§ **What the task requires**:
Nothing in the listing may be skipped; repeat it all exactly.

§ **Data to examine**:
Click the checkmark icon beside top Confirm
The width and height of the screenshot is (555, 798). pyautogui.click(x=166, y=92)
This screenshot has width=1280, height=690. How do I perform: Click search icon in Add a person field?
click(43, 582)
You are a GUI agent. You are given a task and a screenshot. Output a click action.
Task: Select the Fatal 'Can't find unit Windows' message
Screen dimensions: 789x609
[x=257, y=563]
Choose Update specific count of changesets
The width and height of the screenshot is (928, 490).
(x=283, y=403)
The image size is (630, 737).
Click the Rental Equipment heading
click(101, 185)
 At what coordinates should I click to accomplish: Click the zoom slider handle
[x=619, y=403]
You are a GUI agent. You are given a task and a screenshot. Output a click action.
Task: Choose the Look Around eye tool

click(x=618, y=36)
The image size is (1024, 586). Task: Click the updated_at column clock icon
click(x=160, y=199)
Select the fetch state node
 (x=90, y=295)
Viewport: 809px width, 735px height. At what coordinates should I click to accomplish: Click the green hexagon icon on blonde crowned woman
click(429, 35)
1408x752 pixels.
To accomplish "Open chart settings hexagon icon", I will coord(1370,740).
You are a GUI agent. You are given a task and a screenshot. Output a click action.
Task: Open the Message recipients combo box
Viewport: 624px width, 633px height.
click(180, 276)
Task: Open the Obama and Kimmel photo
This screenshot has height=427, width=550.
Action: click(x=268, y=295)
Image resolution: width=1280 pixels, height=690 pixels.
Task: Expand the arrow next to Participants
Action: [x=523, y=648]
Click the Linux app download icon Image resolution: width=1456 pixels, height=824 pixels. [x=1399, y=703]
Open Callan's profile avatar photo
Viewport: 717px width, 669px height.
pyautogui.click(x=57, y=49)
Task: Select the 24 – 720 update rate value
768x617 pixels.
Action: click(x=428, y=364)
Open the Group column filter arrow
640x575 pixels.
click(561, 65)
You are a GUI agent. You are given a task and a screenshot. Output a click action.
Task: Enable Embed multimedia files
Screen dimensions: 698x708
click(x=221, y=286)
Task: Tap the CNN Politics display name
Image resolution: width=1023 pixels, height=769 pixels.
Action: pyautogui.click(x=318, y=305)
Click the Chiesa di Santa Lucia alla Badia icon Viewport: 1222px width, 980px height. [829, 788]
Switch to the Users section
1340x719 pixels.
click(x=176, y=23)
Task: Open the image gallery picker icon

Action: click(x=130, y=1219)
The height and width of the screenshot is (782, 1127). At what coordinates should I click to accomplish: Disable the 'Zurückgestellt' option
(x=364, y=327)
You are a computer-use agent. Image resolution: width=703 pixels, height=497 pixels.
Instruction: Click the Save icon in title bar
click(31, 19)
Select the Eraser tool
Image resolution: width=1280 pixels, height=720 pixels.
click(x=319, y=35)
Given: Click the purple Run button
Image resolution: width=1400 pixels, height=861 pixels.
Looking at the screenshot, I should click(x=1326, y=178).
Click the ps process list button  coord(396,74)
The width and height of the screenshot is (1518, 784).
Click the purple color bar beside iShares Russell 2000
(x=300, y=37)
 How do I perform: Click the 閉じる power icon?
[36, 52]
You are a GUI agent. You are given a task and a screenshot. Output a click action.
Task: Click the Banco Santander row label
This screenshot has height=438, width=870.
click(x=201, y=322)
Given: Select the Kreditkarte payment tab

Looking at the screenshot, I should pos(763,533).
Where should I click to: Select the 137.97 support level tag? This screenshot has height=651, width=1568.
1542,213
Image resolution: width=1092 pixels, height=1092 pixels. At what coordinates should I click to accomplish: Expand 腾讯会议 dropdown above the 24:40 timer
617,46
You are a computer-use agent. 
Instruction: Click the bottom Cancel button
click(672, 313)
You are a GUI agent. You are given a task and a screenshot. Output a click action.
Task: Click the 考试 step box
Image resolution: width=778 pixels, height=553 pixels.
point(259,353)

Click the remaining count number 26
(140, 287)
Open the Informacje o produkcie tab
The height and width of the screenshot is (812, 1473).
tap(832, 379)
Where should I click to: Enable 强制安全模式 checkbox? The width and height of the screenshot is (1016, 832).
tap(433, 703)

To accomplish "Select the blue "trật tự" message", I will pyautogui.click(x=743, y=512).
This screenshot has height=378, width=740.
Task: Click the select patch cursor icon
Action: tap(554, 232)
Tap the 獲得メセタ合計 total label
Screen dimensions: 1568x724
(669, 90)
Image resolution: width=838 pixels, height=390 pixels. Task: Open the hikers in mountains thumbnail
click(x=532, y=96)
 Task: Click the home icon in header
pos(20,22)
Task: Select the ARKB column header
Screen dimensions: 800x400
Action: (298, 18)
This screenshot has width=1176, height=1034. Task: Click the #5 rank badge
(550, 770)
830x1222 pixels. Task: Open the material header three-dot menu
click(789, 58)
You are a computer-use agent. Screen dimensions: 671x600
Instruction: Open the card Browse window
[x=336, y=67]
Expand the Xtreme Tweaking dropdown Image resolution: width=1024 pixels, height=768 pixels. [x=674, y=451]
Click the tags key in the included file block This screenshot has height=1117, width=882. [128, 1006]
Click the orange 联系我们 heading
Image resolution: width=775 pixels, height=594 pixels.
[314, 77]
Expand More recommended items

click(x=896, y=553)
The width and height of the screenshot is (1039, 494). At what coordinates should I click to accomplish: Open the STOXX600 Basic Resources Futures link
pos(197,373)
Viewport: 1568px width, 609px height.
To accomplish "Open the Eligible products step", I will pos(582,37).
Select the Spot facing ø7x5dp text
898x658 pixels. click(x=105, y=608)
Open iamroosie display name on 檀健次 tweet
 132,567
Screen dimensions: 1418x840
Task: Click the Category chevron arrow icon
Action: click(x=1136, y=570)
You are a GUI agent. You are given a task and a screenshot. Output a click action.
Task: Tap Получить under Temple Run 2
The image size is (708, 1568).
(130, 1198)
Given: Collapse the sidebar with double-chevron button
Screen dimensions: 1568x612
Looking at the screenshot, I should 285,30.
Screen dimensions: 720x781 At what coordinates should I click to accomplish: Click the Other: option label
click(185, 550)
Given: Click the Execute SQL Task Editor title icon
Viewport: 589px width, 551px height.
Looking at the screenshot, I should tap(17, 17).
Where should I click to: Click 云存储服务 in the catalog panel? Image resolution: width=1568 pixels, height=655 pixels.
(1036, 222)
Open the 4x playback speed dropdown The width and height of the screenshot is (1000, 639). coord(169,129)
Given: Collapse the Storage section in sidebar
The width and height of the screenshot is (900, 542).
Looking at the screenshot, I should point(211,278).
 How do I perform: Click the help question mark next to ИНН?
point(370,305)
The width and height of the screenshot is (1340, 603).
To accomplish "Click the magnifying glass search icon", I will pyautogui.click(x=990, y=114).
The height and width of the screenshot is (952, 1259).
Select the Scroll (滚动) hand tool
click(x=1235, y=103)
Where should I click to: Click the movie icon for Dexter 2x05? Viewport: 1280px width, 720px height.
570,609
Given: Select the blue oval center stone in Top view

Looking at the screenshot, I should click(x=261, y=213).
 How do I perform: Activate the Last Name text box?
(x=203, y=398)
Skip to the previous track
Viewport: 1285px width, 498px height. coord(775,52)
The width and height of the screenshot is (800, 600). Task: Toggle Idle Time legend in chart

§ **Response**:
Click the checkmark icon beside top Confirm
The width and height of the screenshot is (555, 798). pyautogui.click(x=166, y=92)
This screenshot has width=1280, height=690. How do I perform: Click search icon in Add a person field?
click(43, 582)
You are a GUI agent. You are given a task and a screenshot. Output a click action.
Task: Select the Fatal 'Can't find unit Windows' message
Screen dimensions: 789x609
[x=257, y=563]
Choose Update specific count of changesets
The width and height of the screenshot is (928, 490).
(x=283, y=403)
The image size is (630, 737).
Click the Rental Equipment heading
click(101, 185)
 At what coordinates should I click to accomplish: Click the zoom slider handle
[x=619, y=403]
You are a GUI agent. You are given a task and a screenshot. Output a click action.
Task: Choose the Look Around eye tool

click(x=618, y=36)
The image size is (1024, 586). Task: Click the updated_at column clock icon
click(x=160, y=199)
Select the fetch state node
 (x=90, y=295)
Viewport: 809px width, 735px height. At what coordinates should I click to accomplish: Click the green hexagon icon on blonde crowned woman
click(429, 35)
1408x752 pixels.
To accomplish "Open chart settings hexagon icon", I will coord(1370,740).
You are a GUI agent. You are given a task and a screenshot. Output a click action.
Task: Open the Message recipients combo box
Viewport: 624px width, 633px height.
click(180, 276)
Task: Open the Obama and Kimmel photo
This screenshot has height=427, width=550.
Action: click(x=268, y=295)
Image resolution: width=1280 pixels, height=690 pixels.
Task: Expand the arrow next to Participants
Action: [x=523, y=648]
Click the Linux app download icon Image resolution: width=1456 pixels, height=824 pixels. [x=1399, y=703]
Open Callan's profile avatar photo
Viewport: 717px width, 669px height.
pyautogui.click(x=57, y=49)
Task: Select the 24 – 720 update rate value
768x617 pixels.
Action: click(x=428, y=364)
Open the Group column filter arrow
640x575 pixels.
click(561, 65)
You are a GUI agent. You are given a task and a screenshot. Output a click action.
Task: Enable Embed multimedia files
Screen dimensions: 698x708
click(x=221, y=286)
Task: Tap the CNN Politics display name
Image resolution: width=1023 pixels, height=769 pixels.
Action: pyautogui.click(x=318, y=305)
Click the Chiesa di Santa Lucia alla Badia icon Viewport: 1222px width, 980px height. [829, 788]
Switch to the Users section
1340x719 pixels.
click(x=176, y=23)
Task: Open the image gallery picker icon

Action: click(x=130, y=1219)
The height and width of the screenshot is (782, 1127). At what coordinates should I click to accomplish: Disable the 'Zurückgestellt' option
(x=364, y=327)
You are a computer-use agent. Image resolution: width=703 pixels, height=497 pixels.
Instruction: Click the Save icon in title bar
click(31, 19)
Select the Eraser tool
Image resolution: width=1280 pixels, height=720 pixels.
click(x=319, y=35)
Given: Click the purple Run button
Image resolution: width=1400 pixels, height=861 pixels.
Looking at the screenshot, I should click(x=1326, y=178).
Click the ps process list button  coord(396,74)
The width and height of the screenshot is (1518, 784).
Click the purple color bar beside iShares Russell 2000
(x=300, y=37)
 How do I perform: Click the 閉じる power icon?
[36, 52]
You are a GUI agent. You are given a task and a screenshot. Output a click action.
Task: Click the Banco Santander row label
This screenshot has height=438, width=870.
click(x=201, y=322)
Given: Select the Kreditkarte payment tab

Looking at the screenshot, I should pos(763,533).
Where should I click to: Select the 137.97 support level tag? This screenshot has height=651, width=1568.
1542,213
Image resolution: width=1092 pixels, height=1092 pixels. At what coordinates should I click to accomplish: Expand 腾讯会议 dropdown above the 24:40 timer
617,46
You are a computer-use agent. 
Instruction: Click the bottom Cancel button
click(672, 313)
You are a GUI agent. You are given a task and a screenshot. Output a click action.
Task: Click the 考试 step box
Image resolution: width=778 pixels, height=553 pixels.
point(259,353)

Click the remaining count number 26
(140, 287)
Open the Informacje o produkcie tab
The height and width of the screenshot is (812, 1473).
tap(832, 379)
Where should I click to: Enable 强制安全模式 checkbox? The width and height of the screenshot is (1016, 832).
tap(433, 703)

To accomplish "Select the blue "trật tự" message", I will pyautogui.click(x=743, y=512).
This screenshot has height=378, width=740.
Task: Click the select patch cursor icon
Action: tap(554, 232)
Tap the 獲得メセタ合計 total label
Screen dimensions: 1568x724
(669, 90)
Image resolution: width=838 pixels, height=390 pixels. Task: Open the hikers in mountains thumbnail
click(x=532, y=96)
 Task: Click the home icon in header
pos(20,22)
Task: Select the ARKB column header
Screen dimensions: 800x400
Action: (298, 18)
This screenshot has width=1176, height=1034. Task: Click the #5 rank badge
(550, 770)
830x1222 pixels. Task: Open the material header three-dot menu
click(789, 58)
You are a computer-use agent. Screen dimensions: 671x600
Instruction: Open the card Browse window
[x=336, y=67]
Expand the Xtreme Tweaking dropdown Image resolution: width=1024 pixels, height=768 pixels. [x=674, y=451]
Click the tags key in the included file block This screenshot has height=1117, width=882. [128, 1006]
Click the orange 联系我们 heading
Image resolution: width=775 pixels, height=594 pixels.
[314, 77]
Expand More recommended items

click(x=896, y=553)
The width and height of the screenshot is (1039, 494). At what coordinates should I click to accomplish: Open the STOXX600 Basic Resources Futures link
pos(197,373)
Viewport: 1568px width, 609px height.
To accomplish "Open the Eligible products step", I will pos(582,37).
Select the Spot facing ø7x5dp text
898x658 pixels. click(x=105, y=608)
Open iamroosie display name on 檀健次 tweet
 132,567
Screen dimensions: 1418x840
Task: Click the Category chevron arrow icon
Action: click(x=1136, y=570)
You are a GUI agent. You are given a task and a screenshot. Output a click action.
Task: Tap Получить under Temple Run 2
The image size is (708, 1568).
(130, 1198)
Given: Collapse the sidebar with double-chevron button
Screen dimensions: 1568x612
Looking at the screenshot, I should 285,30.
Screen dimensions: 720x781 At what coordinates should I click to accomplish: Click the Other: option label
click(185, 550)
Given: Click the Execute SQL Task Editor title icon
Viewport: 589px width, 551px height.
Looking at the screenshot, I should tap(17, 17).
Where should I click to: Click 云存储服务 in the catalog panel? Image resolution: width=1568 pixels, height=655 pixels.
(1036, 222)
Open the 4x playback speed dropdown The width and height of the screenshot is (1000, 639). coord(169,129)
Given: Collapse the Storage section in sidebar
The width and height of the screenshot is (900, 542).
Looking at the screenshot, I should point(211,278).
 How do I perform: Click the help question mark next to ИНН?
point(370,305)
The width and height of the screenshot is (1340, 603).
To accomplish "Click the magnifying glass search icon", I will pyautogui.click(x=990, y=114).
The height and width of the screenshot is (952, 1259).
Select the Scroll (滚动) hand tool
click(x=1235, y=103)
Where should I click to: Click the movie icon for Dexter 2x05? Viewport: 1280px width, 720px height.
570,609
Given: Select the blue oval center stone in Top view

Looking at the screenshot, I should click(x=261, y=213).
 How do I perform: Activate the Last Name text box?
(x=203, y=398)
Skip to the previous track
Viewport: 1285px width, 498px height. coord(775,52)
The width and height of the screenshot is (800, 600). Task: Toggle Idle Time legend in chart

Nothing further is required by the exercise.